### Set problem 1
Present part of the records as a Markdown table with a Row column for the row number and a Line column for the line, leaving out blank lines. Begin at the line that has "You are a computer-use agent. The" and stop after the line that has "click(341, 306)".

### Excerpt provided
[Mesa-dev] [PATCH 06/11] radeonsi: add a separate dirty mask for prefetches

Mon Aug 7 06:47:01 UTC 2017

On 07.08.2017 00:20, Marek Olšák wrote:
> From: Marek Olšák <marek.olsak at amd.com>
> 
> so that we don't rely on si_pm4_state_enabled_and_changed, allowing us
> to move prefetches after draw calls.
> ---
>   src/gallium/drivers/radeonsi/si_cp_dma.c        | 16 ++++++++--------
>   src/gallium/drivers/radeonsi/si_descriptors.c   |  3 +--
>   src/gallium/drivers/radeonsi/si_hw_context.c    | 16 ++++++++++++++--
>   src/gallium/drivers/radeonsi/si_pipe.h          | 10 +++++++++-
>   src/gallium/drivers/radeonsi/si_state_draw.c    |  2 +-
>   src/gallium/drivers/radeonsi/si_state_shaders.c | 16 ++++++++++++++--
>   6 files changed, 47 insertions(+), 16 deletions(-)
> 
> diff --git a/src/gallium/drivers/radeonsi/si_cp_dma.c b/src/gallium/drivers/radeonsi/si_cp_dma.c
> index 24fa6fd..21202b3 100644
> --- a/src/gallium/drivers/radeonsi/si_cp_dma.c
> +++ b/src/gallium/drivers/radeonsi/si_cp_dma.c
> @@ -444,38 +444,38 @@ static void cik_prefetch_shader_async(struct si_context *sctx,
>   {
>   	struct pipe_resource *bo = &state->bo[0]->b.b;
>   	assert(state->nbo == 1);
>   
>   	cik_prefetch_TC_L2_async(sctx, bo, 0, bo->width0);
>   }
>   
>   void cik_emit_prefetch_L2(struct si_context *sctx)
>   {
>   	/* Prefetch shaders and VBO descriptors to TC L2. */
> -	if (si_pm4_state_enabled_and_changed(sctx, ls))
> +	if (sctx->prefetch_L2_mask & SI_PREFETCH_LS)
>   		cik_prefetch_shader_async(sctx, sctx->queued.named.ls);
> -	if (si_pm4_state_enabled_and_changed(sctx, hs))

### Set problem 2
Retype part of the radeonsi patch email word for word, beginning at the words "On 07.08.2017 00:20, Marek" and stopping after the words "insertions(+), 16 deletions(-)".

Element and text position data
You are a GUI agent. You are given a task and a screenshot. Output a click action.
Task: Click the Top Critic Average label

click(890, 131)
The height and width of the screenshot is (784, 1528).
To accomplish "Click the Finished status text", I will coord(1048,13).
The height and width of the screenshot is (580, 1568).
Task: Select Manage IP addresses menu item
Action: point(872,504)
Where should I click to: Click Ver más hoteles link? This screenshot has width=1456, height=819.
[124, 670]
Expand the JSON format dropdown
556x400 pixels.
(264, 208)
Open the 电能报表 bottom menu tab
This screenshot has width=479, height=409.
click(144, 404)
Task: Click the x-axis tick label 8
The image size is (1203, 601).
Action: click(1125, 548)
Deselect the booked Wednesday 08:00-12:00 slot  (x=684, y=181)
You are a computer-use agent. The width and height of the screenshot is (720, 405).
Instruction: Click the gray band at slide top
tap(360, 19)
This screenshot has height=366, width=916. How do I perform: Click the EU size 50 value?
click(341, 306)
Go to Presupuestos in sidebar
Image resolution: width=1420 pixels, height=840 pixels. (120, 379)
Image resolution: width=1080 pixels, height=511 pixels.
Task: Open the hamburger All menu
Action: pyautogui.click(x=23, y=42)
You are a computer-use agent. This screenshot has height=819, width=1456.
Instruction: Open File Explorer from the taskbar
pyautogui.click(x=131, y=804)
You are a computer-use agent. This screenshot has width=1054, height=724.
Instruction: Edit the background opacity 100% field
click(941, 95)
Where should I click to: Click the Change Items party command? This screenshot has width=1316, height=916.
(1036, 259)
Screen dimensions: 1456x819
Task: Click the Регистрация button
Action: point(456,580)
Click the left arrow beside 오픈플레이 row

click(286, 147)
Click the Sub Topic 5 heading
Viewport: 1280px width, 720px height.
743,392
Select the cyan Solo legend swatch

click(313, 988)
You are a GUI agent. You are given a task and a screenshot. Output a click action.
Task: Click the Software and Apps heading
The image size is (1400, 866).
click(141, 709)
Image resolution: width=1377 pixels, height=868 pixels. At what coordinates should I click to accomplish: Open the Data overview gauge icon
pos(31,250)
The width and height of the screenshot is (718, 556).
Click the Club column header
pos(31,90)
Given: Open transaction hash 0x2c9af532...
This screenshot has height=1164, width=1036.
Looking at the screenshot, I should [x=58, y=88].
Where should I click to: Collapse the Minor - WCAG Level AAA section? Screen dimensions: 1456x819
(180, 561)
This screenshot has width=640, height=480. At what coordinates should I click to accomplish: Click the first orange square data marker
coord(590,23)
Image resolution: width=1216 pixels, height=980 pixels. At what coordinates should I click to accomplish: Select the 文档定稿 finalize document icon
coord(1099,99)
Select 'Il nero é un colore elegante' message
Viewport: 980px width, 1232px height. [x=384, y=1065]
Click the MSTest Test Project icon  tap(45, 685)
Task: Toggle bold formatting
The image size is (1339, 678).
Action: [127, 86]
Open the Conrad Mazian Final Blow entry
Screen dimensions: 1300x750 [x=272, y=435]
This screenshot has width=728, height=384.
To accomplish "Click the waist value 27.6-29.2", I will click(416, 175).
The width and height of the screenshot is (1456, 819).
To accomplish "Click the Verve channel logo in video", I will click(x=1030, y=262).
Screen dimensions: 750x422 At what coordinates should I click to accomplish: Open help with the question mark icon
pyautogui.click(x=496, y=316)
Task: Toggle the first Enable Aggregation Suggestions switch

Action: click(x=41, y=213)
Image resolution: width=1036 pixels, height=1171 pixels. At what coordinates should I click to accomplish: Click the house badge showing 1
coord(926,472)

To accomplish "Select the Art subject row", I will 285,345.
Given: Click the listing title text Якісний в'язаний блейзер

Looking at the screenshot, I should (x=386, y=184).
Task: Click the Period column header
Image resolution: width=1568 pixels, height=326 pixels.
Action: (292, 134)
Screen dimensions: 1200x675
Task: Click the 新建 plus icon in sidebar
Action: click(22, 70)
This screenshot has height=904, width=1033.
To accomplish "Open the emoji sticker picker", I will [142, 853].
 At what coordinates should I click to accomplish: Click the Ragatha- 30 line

### Exercise result 1
| Row | Line |
|---|---|
| 1 | You are a computer-use agent. The width and height of the screenshot is (720, 405). |
| 2 | Instruction: Click the gray band at slide top |
| 3 | tap(360, 19) |
| 4 | This screenshot has height=366, width=916. How do I perform: Click the EU size 50 value? |
| 5 | click(341, 306) |

### Exercise result 2
On 07.08.2017 00:20, Marek Olšák wrote:
> From: Marek Olšák <marek.olsak at amd.com>
> 
> so that we don't rely on si_pm4_state_enabled_and_changed, allowing us
> to move prefetches after draw calls.
> ---
>   src/gallium/drivers/radeonsi/si_cp_dma.c        | 16 ++++++++--------
>   src/gallium/drivers/radeonsi/si_descriptors.c   |  3 +--
>   src/gallium/drivers/radeonsi/si_hw_context.c    | 16 ++++++++++++++--
>   src/gallium/drivers/radeonsi/si_pipe.h          | 10 +++++++++-
>   src/gallium/drivers/radeonsi/si_state_draw.c    |  2 +-
>   src/gallium/drivers/radeonsi/si_state_shaders.c | 16 ++++++++++++++--
>   6 files changed, 47 insertions(+), 16 deletions(-)